Synthesis of Nickel Oxide (NiO) nanoparticles and cobalt oxide ..
Recently, Chen and Sun used the Mannich reaction to couple biomolecules to nanoparticles . In this work, iron oxide nanoparticles functionalized with active hydrogen groups were reacted with amine group-containing cyclic RGD peptides to develop ultrasmall c(RGDyK)-coated Fe3O4 nanoparticles (with an 8.4 ± 1.0 nm hydrodynamic diameter) as tumor-targeted imaging agents. Nonspecific uptake of the iron oxide nanoparticles by RES in the blood stream complicates the development of small biocompatible nanoparticles with targeting capabilities.
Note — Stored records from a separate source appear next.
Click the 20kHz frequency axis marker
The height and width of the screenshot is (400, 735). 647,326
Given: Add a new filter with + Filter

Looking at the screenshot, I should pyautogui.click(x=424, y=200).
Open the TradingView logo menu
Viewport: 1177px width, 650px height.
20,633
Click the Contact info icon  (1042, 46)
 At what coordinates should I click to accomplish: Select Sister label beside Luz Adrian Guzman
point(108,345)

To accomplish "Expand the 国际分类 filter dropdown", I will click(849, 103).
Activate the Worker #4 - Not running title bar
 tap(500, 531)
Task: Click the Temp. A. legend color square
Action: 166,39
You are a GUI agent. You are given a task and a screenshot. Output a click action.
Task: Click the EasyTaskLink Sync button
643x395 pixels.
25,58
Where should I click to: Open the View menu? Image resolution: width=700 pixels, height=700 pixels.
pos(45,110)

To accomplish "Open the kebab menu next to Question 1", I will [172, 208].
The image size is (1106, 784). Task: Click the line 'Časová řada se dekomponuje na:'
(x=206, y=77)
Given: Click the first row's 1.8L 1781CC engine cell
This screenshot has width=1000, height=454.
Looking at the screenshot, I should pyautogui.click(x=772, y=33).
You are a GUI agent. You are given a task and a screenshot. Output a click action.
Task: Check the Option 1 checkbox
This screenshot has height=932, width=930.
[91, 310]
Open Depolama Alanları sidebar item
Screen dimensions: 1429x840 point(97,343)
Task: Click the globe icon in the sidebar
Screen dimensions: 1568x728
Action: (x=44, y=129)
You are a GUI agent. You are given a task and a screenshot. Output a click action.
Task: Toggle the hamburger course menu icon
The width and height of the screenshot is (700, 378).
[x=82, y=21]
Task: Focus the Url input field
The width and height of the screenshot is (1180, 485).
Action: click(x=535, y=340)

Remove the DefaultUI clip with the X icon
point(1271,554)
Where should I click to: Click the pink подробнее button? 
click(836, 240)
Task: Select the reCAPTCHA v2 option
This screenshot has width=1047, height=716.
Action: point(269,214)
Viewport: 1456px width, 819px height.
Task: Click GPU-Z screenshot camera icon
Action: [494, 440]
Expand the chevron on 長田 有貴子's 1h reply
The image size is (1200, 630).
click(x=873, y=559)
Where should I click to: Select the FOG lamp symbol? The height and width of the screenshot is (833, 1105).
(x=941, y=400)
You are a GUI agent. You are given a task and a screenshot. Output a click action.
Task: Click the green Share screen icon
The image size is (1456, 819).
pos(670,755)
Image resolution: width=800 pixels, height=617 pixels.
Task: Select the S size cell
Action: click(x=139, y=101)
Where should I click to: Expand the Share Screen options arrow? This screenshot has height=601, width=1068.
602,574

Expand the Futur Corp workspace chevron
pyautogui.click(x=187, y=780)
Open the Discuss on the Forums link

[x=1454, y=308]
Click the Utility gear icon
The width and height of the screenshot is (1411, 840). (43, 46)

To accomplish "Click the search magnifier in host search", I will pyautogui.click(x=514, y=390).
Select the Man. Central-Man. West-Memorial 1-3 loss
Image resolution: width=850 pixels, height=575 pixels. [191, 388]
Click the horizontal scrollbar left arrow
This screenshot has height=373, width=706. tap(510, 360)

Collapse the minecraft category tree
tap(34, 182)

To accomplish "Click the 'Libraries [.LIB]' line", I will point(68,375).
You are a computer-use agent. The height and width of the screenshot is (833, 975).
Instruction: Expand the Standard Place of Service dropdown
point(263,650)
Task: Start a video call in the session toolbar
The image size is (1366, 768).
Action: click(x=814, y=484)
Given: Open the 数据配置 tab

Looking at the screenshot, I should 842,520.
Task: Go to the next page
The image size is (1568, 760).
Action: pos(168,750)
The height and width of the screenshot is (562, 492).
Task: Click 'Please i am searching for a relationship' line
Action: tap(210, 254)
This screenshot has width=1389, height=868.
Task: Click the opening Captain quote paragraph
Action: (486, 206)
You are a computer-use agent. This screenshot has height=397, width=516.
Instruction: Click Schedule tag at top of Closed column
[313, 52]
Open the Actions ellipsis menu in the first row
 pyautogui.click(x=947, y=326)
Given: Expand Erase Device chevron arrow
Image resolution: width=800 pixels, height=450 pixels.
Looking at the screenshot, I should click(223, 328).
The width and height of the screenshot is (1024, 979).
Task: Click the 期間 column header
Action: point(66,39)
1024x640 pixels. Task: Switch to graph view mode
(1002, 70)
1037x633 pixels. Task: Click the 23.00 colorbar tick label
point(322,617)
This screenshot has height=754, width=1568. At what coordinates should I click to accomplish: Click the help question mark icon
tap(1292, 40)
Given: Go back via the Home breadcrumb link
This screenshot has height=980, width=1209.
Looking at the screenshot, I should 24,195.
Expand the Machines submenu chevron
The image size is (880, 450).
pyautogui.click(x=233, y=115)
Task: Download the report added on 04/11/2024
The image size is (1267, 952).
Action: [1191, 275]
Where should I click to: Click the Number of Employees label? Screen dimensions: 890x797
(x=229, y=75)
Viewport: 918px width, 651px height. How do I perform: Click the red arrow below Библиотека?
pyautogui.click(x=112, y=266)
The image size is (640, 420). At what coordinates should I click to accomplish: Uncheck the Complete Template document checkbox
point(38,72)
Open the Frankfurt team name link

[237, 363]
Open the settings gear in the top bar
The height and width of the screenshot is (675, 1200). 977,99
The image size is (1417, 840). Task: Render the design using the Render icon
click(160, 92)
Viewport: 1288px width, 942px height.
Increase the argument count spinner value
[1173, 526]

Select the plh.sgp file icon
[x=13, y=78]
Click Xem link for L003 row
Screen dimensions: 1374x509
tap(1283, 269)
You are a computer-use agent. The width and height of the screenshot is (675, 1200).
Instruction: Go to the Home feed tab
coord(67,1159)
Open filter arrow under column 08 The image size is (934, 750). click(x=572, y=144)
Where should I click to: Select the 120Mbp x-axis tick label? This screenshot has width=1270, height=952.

Initially, they synthesized Fe3O4 nanoparticles via the thermal decomposition of Fe(CO)5 in benzyl ether in the presence of 4-methylcatecol, as a surfactant, followed by air oxidation. The 4-methylcatecol formed a tight thin coating layer over the nanoparticle surface via formation of a strong chelating bond between the iron and the catechol unit. The aromatic ring of the 4-methylcatecol on the nanoparticles was directly coupled with the amine group of a lysine residue in the cyclic RGD peptide, c(RGDyK) (Figure ). High-resolution transmission electron microscopy (HRTEM) images of the nanoparticles indicated an iron oxide core size of 4.5 nm and a coating layer containing the c(RGDyK) peptide 2 nm in thickness, close to the size in water.